(What you need to do): Output the stretch of material from the line that contains "This screenshot has width=2276, height=1269." through the line that contains "tap(19, 140)", both included, as a JSON list of strings with one string per line and blank lines omitted.

(Material provided):
"""
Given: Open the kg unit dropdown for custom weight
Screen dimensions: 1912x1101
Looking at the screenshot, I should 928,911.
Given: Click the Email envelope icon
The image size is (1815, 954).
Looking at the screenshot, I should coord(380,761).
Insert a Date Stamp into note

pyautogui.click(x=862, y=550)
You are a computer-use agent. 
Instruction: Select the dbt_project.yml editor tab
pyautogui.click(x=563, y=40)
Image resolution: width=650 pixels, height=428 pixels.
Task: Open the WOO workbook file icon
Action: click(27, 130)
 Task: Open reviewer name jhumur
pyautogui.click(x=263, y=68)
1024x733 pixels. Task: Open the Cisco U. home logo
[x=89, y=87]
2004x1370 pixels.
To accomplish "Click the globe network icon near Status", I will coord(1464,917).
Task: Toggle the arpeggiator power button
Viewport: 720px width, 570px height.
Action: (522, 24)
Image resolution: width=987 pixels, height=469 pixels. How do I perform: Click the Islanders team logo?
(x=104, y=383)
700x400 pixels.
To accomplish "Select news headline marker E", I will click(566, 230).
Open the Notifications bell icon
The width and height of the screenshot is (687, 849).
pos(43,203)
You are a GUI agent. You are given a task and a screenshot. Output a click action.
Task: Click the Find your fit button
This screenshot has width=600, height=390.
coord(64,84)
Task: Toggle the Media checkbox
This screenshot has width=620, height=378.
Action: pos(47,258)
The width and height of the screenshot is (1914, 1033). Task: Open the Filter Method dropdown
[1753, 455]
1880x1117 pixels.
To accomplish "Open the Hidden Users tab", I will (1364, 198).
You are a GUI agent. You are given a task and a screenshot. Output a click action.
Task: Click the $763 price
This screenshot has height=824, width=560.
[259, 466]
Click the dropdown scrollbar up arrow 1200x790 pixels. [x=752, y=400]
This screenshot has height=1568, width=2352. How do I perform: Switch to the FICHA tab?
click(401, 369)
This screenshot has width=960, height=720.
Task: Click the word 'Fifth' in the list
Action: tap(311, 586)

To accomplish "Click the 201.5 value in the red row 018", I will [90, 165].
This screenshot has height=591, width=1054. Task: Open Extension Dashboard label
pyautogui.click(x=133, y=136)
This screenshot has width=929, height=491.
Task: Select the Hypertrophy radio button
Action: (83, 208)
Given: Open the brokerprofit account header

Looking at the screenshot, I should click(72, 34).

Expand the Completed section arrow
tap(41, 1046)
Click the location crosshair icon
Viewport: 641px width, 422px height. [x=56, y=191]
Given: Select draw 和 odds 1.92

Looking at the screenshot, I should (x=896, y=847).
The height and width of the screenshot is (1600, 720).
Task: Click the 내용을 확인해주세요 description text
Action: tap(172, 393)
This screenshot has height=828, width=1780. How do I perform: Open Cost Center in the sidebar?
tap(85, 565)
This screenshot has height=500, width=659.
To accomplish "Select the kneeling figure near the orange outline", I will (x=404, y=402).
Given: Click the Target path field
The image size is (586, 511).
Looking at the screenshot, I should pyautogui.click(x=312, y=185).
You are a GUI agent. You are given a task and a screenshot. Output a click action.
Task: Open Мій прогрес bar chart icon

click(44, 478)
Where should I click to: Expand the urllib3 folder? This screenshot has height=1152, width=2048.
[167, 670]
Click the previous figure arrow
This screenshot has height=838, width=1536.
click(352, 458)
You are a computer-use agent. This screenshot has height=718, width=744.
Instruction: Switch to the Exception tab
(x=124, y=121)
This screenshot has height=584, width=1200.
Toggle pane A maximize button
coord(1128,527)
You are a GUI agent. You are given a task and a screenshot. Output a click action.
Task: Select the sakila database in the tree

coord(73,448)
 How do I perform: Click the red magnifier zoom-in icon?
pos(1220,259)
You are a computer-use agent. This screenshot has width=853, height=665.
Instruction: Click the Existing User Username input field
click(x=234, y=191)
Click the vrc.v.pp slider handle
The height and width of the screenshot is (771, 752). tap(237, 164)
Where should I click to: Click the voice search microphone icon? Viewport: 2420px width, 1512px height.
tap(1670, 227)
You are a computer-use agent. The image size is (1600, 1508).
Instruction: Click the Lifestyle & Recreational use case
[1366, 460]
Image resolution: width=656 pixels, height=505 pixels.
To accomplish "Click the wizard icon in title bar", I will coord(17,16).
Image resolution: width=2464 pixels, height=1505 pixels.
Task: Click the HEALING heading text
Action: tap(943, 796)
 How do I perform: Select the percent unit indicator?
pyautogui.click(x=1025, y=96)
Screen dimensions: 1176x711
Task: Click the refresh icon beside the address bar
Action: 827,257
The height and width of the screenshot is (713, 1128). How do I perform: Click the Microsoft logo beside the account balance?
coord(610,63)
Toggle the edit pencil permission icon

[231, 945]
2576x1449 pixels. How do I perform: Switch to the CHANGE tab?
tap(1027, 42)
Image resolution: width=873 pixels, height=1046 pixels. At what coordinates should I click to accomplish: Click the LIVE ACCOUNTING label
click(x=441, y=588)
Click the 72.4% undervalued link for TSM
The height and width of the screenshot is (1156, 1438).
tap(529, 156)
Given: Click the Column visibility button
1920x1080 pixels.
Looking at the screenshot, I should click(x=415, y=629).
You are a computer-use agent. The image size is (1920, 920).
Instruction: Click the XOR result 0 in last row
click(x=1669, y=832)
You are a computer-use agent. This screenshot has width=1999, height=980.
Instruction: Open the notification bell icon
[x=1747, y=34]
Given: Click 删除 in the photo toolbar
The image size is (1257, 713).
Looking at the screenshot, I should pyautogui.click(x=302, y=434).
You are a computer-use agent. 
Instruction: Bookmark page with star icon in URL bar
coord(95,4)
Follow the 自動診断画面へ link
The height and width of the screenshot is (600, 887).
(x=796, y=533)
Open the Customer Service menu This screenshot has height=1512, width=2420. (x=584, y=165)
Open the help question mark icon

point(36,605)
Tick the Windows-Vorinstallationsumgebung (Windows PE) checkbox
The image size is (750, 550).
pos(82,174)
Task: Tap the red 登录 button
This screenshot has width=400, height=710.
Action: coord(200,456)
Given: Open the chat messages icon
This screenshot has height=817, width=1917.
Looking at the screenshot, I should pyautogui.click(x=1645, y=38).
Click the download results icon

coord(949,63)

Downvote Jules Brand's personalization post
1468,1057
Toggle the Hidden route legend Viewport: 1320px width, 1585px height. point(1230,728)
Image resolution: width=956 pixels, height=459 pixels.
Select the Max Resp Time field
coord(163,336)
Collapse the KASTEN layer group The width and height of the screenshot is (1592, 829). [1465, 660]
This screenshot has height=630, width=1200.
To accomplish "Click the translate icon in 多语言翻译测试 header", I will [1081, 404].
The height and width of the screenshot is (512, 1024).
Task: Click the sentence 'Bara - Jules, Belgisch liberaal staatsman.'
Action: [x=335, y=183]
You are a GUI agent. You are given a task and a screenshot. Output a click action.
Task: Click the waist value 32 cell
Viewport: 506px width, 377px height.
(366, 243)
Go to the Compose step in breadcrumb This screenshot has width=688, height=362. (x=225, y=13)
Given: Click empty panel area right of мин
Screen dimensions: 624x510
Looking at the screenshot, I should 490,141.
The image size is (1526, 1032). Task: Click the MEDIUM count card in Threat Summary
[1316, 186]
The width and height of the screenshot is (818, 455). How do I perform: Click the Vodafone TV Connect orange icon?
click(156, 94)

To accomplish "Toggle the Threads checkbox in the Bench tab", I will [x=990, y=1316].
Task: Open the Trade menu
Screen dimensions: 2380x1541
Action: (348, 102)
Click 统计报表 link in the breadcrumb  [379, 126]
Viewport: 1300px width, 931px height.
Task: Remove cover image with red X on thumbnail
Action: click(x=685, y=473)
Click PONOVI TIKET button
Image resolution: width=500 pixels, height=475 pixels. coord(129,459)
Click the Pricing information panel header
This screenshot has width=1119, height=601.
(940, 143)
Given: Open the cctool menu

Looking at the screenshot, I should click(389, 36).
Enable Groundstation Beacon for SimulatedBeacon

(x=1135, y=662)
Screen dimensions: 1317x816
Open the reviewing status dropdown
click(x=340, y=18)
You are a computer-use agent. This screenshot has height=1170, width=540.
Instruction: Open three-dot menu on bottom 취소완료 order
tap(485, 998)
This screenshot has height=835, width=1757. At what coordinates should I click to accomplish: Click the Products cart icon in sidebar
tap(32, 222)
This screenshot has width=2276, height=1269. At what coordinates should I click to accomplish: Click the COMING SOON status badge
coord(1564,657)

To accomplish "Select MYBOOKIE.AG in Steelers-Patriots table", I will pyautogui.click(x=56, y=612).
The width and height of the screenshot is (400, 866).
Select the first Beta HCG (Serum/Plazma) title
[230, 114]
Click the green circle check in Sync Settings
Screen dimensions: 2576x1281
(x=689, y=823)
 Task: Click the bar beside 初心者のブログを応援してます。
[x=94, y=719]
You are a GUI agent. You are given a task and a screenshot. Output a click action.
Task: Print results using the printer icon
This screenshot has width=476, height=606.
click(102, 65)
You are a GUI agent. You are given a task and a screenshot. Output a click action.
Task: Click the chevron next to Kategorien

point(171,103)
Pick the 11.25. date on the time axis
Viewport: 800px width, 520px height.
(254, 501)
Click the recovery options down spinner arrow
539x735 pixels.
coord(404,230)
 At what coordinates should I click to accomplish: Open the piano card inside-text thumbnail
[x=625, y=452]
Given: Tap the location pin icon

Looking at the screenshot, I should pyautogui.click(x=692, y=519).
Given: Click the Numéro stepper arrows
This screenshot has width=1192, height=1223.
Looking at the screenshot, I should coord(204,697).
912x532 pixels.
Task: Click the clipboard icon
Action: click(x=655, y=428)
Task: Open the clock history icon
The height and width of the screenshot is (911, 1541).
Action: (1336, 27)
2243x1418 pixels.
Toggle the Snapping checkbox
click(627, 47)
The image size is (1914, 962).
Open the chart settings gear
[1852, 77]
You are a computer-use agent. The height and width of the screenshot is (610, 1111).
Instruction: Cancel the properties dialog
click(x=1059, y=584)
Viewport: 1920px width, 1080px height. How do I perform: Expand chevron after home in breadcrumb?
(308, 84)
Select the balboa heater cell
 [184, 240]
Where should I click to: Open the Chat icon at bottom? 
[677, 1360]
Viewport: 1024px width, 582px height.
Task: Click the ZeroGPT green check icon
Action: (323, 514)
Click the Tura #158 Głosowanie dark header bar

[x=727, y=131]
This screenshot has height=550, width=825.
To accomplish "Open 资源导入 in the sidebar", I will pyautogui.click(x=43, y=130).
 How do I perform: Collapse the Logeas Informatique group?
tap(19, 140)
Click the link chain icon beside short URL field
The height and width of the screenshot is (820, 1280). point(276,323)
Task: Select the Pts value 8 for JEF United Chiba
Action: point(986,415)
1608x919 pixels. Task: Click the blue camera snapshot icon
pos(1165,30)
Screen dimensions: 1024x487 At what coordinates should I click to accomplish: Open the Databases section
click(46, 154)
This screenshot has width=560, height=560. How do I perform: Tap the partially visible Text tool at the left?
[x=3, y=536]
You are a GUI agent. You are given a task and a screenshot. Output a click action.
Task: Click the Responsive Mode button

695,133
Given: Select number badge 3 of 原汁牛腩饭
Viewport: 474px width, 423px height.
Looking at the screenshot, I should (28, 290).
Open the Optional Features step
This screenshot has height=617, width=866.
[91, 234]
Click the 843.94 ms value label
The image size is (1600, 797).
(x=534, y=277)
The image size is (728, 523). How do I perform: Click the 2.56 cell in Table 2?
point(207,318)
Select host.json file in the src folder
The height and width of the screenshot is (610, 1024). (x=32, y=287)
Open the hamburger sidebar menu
"""
(Complete output):
[
  "This screenshot has width=2276, height=1269. At what coordinates should I click to accomplish: Click the COMING SOON status badge",
  "coord(1564,657)",
  "To accomplish \"Select MYBOOKIE.AG in Steelers-Patriots table\", I will pyautogui.click(x=56, y=612).",
  "The width and height of the screenshot is (400, 866).",
  "Select the first Beta HCG (Serum/Plazma) title",
  "[230, 114]",
  "Click the green circle check in Sync Settings",
  "Screen dimensions: 2576x1281",
  "(x=689, y=823)",
  " Task: Click the bar beside 初心者のブログを応援してます。",
  "[x=94, y=719]",
  "You are a GUI agent. You are given a task and a screenshot. Output a click action.",
  "Task: Print results using the printer icon",
  "This screenshot has width=476, height=606.",
  "click(102, 65)",
  "You are a GUI agent. You are given a task and a screenshot. Output a click action.",
  "Task: Click the chevron next to Kategorien",
  "point(171,103)",
  "Pick the 11.25. date on the time axis",
  "Viewport: 800px width, 520px height.",
  "(254, 501)",
  "Click the recovery options down spinner arrow",
  "539x735 pixels.",
  "coord(404,230)",
  " At what coordinates should I click to accomplish: Open the piano card inside-text thumbnail",
  "[x=625, y=452]",
  "Given: Tap the location pin icon",
  "Looking at the screenshot, I should pyautogui.click(x=692, y=519).",
  "Given: Click the Numéro stepper arrows",
  "This screenshot has width=1192, height=1223.",
  "Looking at the screenshot, I should coord(204,697).",
  "912x532 pixels.",
  "Task: Click the clipboard icon",
  "Action: click(x=655, y=428)",
  "Task: Open the clock history icon",
  "The height and width of the screenshot is (911, 1541).",
  "Action: (1336, 27)",
  "2243x1418 pixels.",
  "Toggle the Snapping checkbox",
  "click(627, 47)",
  "The image size is (1914, 962).",
  "Open the chart settings gear",
  "[1852, 77]",
  "You are a computer-use agent. The height and width of the screenshot is (610, 1111).",
  "Instruction: Cancel the properties dialog",
  "click(x=1059, y=584)",
  "Viewport: 1920px width, 1080px height. How do I perform: Expand chevron after home in breadcrumb?",
  "(308, 84)",
  "Select the balboa heater cell",
  " [184, 240]",
  "Where should I click to: Open the Chat icon at bottom? ",
  "[677, 1360]",
  "Viewport: 1024px width, 582px height.",
  "Task: Click the ZeroGPT green check icon",
  "Action: (323, 514)",
  "Click the Tura #158 Głosowanie dark header bar",
  "[x=727, y=131]",
  "This screenshot has height=550, width=825.",
  "To accomplish \"Open 资源导入 in the sidebar\", I will pyautogui.click(x=43, y=130).",
  " How do I perform: Collapse the Logeas Informatique group?",
  "tap(19, 140)"
]